---- Текст упражнения
Иначе решали задачу литературные школы, стремившиеся к тотальному разрыву с традицией, к преобразованию литературы – сквозному, проходящему через все ее уровни, от темы до синтаксиса, иногда и до фонетики. Человек, литературный герой был всегда центром литературного произведения, мерой его конструкции. Вот почему самым удобным способом тотального обновления литературы представлялся отказ от всех прежних функций литературного героя. Подобный материал очень показателен в интересующей меня связи – на нем прослеживается, насколько в романе возможен отказ от этих функций и какой он дается ценой.

Французский сюрреализм сложился в 1920-х годах (к этой школе принадлежали тогда впоследствии от нее отколовшиеся Арагон, Элюар), но участники движения, в том числе возглавлявший его Андре Бретон, сохраняют сюрреалистический статус и после Второй мировой войны и даже в 1960-х годах. Сюрреализм провозгласил высшей психической реальностью процессы, протекающие в подсознании, а также состояния сна, галлюцинаций, сомнамбулизма и тому подобные. Сюрреалисты протестовали против законов узкого здравого смысла, царящих в буржуазном обществе, – отсюда в 20-х годах их левая ориентация, их политическое бунтарство. В литературе этому соответствовали попытки создать небывалые формы выражения для небывалого внутреннего опыта.
--------
---- Исходные данные
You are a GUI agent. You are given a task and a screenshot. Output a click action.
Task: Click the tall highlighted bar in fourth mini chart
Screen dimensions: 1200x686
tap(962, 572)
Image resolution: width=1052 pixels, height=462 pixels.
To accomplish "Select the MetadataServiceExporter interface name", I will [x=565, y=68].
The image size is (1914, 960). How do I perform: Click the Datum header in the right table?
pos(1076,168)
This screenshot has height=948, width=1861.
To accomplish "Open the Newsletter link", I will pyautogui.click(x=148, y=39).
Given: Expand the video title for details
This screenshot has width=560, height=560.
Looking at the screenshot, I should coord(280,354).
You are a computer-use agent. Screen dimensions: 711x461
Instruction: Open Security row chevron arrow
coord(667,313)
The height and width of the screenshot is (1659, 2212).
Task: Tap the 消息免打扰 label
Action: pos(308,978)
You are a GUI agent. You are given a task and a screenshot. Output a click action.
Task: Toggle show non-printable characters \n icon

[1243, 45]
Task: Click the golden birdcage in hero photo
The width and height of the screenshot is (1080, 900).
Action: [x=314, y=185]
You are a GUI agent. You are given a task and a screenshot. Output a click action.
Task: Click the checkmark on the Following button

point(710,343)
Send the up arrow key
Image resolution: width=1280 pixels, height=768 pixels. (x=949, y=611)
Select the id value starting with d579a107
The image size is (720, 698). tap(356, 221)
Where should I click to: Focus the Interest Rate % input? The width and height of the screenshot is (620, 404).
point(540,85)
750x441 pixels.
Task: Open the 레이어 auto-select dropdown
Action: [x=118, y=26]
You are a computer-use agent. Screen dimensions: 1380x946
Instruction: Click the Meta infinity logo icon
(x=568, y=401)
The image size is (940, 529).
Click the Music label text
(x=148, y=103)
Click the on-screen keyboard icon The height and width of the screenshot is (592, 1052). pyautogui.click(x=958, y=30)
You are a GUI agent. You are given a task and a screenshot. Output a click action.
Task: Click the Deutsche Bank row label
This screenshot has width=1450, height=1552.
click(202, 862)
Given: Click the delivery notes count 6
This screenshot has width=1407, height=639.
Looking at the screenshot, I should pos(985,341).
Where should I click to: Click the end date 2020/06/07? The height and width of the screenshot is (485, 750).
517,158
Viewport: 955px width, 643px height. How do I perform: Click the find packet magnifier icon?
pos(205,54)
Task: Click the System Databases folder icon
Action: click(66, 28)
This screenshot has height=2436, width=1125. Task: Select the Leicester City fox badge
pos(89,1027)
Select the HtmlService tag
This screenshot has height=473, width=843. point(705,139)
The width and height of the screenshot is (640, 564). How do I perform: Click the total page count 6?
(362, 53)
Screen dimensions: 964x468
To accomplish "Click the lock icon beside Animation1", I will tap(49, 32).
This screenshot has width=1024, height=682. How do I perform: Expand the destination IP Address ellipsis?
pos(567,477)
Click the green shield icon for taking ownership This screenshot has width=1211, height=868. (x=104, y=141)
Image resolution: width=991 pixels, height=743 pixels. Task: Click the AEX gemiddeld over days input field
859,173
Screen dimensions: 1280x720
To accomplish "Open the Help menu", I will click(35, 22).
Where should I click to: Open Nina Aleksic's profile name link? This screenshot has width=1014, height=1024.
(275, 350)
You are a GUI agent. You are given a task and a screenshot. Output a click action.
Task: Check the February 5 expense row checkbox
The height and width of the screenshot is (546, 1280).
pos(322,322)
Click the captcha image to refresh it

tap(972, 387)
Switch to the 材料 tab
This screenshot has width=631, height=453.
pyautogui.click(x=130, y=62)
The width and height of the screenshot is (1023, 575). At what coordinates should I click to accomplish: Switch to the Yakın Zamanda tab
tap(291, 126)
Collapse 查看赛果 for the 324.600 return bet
--------
Задание 1 | Можете изложить абзац текста упражнения, начинающийся словами «Французский сюрреализм сложился», в виде списка, сохранив все его основные факты?
Задание 2 |
Ответьте по тексту упражнения:
(а) Что всегда было центром литературного произведения?
(б) Кто возглавлял движение сюрреалистов?
(в) Что сюрреализм провозгласил высшей психической реальностью?
Задание 3 | Повторите без изменений фрагмент текста упражнения, начиная со слов «Иначе решали задачу» и далее вплоть до слов «он дается ценой.».

Результат задания 1 |
- Французский сюрреализм сложился в 1920-х годах. Тогда к нему принадлежали Арагон и Элюар, впоследствии отколовшиеся.
- Участники движения, в том числе возглавлявший его Андре Бретон, сохраняли сюрреалистический статус после Второй мировой войны и даже в 1960-х годах.
- Высшей психической реальностью сюрреализм провозгласил процессы в подсознании, а также состояния сна, галлюцинаций, сомнамбулизма и тому подобные.
- Сюрреалисты протестовали против законов узкого здравого смысла, царящих в буржуазном обществе. Отсюда их левая ориентация и политическое бунтарство в 20-х годах.
- В литературе этому соответствовали попытки создать небывалые формы выражения для небывалого внутреннего опыта.

Результат задания 2 |
(а) Человек, литературный герой.
(б) Андре Бретон.
(в) Процессы, протекающие в подсознании, а также состояния сна, галлюцинаций, сомнамбулизма и тому подобные.

Результат задания 3 |
Иначе решали задачу литературные школы, стремившиеся к тотальному разрыву с традицией, к преобразованию литературы – сквозному, проходящему через все ее уровни, от темы до синтаксиса, иногда и до фонетики. Человек, литературный герой был всегда центром литературного произведения, мерой его конструкции. Вот почему самым удобным способом тотального обновления литературы представлялся отказ от всех прежних функций литературного героя. Подобный материал очень показателен в интересующей меня связи – на нем прослеживается, насколько в романе возможен отказ от этих функций и какой он дается ценой.